Neuquén: Investigan cómo fue la muerte en un asalto
Suazo recibió dos balazos efectuados por un policía. Estaba en una casa del barrio Barreneche.
NEUQUÉN
NEUQUÉN (AN).- La fiscalía sigue investigando las circunstancias en las que un policía mató a un hombre en el interior de una vivienda del barrio Barreneche durante un asalto. Dos efectivos fueron demorados y liberados al mediodía de ayer, y se les secuestraron las armas reglamentarias.
El muerto fue identificado como Rubén Suazo, de 24 años, domiciliado en la toma La Familia. Tenía un arma de fuego en su poder pero no habría alcanzado a disparar cuando la policía irrumpió en la vivienda.
Según el primer análisis, recibió dos balazos a una distancia de entre 3 y 5 metros. Murió cuando lo trasladaban en ambulancia al hospital.
El hecho ocurrió el sábado alrededor de las 18:30 en una vivienda ubicada en las inmediaciones de Brasil y Canadá donde reside una pareja mayor de edad.
La casa es de dos plantas. Uno de los moradores, de 65 años, estaba mirando el partido entre Brasil y Holanda cuando escuchó un ruido en una puerta ventana de la vivienda.
Se encontró con un hombre que había ingresado por allí y que lo redujo empleando violencia. Al parecer le pegó un culatazo en la cabeza que le provocó un profundo corte motivo por el cual debieron aplicarle puntos de sutura.
El hombre gritó y alertó a su esposa, que estaba en la planta alta y descendió.
El agresor subió entonces por una estrecha escalera obligando al hombre a que lo acompañara. Revisó parte alta de la casa buscando dinero y objetos de valor, mientras la mujer permanecía abajo.
Familiares de la pareja asaltada avisaron a la policía y llegó a la vivienda un móvil de la comisaría 12. Los efectivos ingresaron a la casa y el hombre, pensando que eran sus familiares, gritó para alertarles que no subieran.
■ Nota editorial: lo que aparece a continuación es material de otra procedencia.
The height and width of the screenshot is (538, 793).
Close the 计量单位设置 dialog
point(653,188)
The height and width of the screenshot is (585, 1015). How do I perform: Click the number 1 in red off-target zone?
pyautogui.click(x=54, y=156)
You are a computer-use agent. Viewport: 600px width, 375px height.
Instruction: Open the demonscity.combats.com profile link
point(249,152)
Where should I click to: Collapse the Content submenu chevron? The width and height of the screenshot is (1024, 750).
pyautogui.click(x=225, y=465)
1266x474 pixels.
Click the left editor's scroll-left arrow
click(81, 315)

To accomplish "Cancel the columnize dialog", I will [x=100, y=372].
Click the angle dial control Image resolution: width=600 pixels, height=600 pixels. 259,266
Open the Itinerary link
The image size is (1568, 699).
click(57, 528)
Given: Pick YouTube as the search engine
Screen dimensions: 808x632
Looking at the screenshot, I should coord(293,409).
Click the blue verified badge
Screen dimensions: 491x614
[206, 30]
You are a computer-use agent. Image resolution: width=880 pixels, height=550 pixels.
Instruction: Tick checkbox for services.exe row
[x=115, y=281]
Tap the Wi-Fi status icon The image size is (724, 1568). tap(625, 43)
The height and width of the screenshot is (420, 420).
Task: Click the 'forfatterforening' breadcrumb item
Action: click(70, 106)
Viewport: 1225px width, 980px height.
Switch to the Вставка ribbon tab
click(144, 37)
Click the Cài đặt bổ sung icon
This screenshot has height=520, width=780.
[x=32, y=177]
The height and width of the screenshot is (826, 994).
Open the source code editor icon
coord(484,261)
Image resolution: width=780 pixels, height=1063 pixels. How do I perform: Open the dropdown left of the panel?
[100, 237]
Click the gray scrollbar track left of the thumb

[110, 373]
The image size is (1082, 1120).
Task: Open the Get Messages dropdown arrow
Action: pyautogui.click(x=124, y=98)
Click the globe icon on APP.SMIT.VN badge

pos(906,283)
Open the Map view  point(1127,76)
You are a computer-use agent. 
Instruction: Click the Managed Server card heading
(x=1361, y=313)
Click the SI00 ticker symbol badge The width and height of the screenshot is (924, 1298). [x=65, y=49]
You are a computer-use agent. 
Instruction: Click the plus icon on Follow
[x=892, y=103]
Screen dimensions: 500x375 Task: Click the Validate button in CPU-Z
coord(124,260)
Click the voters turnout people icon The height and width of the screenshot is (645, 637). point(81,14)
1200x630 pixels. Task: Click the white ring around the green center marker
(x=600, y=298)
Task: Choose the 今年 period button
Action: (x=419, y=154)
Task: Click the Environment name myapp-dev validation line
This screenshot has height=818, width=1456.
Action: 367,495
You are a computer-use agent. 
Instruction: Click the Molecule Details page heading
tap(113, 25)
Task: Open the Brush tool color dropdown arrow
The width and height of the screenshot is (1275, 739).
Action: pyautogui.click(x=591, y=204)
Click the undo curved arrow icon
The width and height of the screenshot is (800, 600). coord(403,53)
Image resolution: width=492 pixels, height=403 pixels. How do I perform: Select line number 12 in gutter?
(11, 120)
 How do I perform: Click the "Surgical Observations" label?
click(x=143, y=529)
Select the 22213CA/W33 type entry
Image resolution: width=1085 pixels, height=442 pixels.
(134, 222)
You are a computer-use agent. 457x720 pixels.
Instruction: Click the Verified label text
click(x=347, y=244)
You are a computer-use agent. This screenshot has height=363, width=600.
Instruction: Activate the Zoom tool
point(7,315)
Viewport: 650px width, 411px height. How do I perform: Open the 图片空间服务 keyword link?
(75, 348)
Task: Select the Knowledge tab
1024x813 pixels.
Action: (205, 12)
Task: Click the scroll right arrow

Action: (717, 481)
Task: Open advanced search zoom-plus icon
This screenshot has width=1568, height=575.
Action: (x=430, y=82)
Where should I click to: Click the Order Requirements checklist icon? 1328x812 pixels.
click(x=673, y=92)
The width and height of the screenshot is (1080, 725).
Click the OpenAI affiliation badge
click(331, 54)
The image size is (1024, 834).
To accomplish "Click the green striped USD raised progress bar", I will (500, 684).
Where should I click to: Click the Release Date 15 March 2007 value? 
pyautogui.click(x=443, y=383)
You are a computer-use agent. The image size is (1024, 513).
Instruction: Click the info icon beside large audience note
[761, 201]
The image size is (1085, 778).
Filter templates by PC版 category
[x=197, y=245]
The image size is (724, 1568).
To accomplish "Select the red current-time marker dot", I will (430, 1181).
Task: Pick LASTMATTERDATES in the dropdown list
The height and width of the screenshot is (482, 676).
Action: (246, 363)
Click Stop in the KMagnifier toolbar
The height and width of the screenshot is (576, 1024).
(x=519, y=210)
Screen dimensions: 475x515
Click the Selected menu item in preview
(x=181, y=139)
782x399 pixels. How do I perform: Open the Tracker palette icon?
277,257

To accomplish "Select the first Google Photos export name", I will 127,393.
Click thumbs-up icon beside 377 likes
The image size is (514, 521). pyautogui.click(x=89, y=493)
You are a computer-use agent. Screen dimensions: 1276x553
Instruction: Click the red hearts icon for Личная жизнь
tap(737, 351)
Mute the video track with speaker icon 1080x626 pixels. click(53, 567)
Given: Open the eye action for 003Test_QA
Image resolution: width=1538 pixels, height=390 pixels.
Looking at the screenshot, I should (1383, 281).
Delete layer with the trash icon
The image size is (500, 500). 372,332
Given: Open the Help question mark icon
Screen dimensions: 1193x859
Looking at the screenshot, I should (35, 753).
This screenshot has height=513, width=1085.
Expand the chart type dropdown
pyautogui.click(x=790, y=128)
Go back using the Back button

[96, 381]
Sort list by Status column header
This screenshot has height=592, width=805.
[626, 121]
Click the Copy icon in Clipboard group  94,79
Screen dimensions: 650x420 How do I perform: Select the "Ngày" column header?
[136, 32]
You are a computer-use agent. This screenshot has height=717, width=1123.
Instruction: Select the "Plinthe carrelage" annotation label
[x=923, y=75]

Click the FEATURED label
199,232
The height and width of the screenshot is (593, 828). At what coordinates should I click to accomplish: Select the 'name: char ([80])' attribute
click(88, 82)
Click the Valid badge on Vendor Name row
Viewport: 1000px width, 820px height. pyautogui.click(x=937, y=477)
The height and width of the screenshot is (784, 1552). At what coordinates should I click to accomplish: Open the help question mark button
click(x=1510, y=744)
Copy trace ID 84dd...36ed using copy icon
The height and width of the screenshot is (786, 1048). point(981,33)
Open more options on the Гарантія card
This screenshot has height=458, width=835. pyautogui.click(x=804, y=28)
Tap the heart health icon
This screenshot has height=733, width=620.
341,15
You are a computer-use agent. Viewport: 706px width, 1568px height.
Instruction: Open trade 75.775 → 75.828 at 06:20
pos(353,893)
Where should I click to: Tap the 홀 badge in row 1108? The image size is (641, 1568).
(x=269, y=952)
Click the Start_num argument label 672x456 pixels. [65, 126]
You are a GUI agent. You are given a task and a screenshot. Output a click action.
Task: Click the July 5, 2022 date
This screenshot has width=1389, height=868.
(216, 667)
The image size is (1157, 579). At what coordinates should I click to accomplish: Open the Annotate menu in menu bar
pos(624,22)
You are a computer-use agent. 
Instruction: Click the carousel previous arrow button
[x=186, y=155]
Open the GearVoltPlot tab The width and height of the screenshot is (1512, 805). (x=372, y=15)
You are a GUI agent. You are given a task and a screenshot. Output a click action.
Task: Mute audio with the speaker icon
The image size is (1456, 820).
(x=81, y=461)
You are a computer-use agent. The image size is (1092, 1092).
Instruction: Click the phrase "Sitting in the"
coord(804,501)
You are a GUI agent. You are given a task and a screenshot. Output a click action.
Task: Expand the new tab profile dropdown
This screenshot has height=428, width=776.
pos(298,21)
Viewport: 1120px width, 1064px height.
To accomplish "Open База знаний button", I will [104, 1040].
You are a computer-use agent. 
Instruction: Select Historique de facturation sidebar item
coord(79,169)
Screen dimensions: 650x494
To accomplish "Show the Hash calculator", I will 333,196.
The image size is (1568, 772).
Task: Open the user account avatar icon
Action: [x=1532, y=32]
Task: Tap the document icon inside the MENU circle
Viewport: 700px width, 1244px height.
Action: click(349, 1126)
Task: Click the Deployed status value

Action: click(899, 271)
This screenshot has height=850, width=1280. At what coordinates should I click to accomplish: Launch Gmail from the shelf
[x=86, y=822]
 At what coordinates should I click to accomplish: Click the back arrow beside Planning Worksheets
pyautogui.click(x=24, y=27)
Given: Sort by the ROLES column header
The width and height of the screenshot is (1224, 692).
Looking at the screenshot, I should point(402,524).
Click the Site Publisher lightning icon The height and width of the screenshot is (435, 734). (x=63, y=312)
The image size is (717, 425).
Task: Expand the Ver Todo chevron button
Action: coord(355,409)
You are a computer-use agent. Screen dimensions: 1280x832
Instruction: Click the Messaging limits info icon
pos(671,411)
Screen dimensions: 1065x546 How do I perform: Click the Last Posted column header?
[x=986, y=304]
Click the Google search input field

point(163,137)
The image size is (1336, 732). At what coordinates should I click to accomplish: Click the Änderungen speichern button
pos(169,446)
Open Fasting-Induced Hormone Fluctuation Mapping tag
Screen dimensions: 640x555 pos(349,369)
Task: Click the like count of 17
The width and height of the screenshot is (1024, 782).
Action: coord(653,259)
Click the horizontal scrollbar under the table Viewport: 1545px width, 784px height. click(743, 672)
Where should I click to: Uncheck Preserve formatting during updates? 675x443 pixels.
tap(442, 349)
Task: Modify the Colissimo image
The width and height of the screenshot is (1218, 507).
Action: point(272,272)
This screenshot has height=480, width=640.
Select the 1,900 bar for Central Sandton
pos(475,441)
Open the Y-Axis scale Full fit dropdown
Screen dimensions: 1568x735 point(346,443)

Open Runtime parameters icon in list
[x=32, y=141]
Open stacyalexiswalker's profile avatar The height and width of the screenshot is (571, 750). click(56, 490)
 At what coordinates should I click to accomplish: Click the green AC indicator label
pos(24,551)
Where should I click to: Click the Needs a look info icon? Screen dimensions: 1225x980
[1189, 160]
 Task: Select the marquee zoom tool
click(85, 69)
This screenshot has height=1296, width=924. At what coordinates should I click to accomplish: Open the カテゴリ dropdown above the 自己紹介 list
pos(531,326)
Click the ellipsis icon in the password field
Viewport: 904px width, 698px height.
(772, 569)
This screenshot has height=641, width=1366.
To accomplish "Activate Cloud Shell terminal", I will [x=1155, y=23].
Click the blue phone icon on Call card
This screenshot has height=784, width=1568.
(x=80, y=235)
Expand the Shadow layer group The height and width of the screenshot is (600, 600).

El asaltante se asomó por la escalera y en esas circunstancias habría recibido los dos balazos, uno en un brazo y otro que le ingresó por el glúteo y le cortó una arteria. Ese fue el disparo fatal, y se investiga si estaba de frente o de espaldas cuando lo recibió.
El fiscal Agustín García, que interviene en la investigación del hecho, entrevistó al hombre y a su esposa. Ninguno habría aportado datos precisos respecto del desenlace.
En la casa quedó una pistola calibre 32 que al parecer empuñaba Suazo. No se encontraron vainas servidas, de modo que no la habría utilizado para disparar.
Suazo había estado imputado por un homicidio, recordó el fiscal, del que resultó absuelto. Tenía otras acusaciones por robo.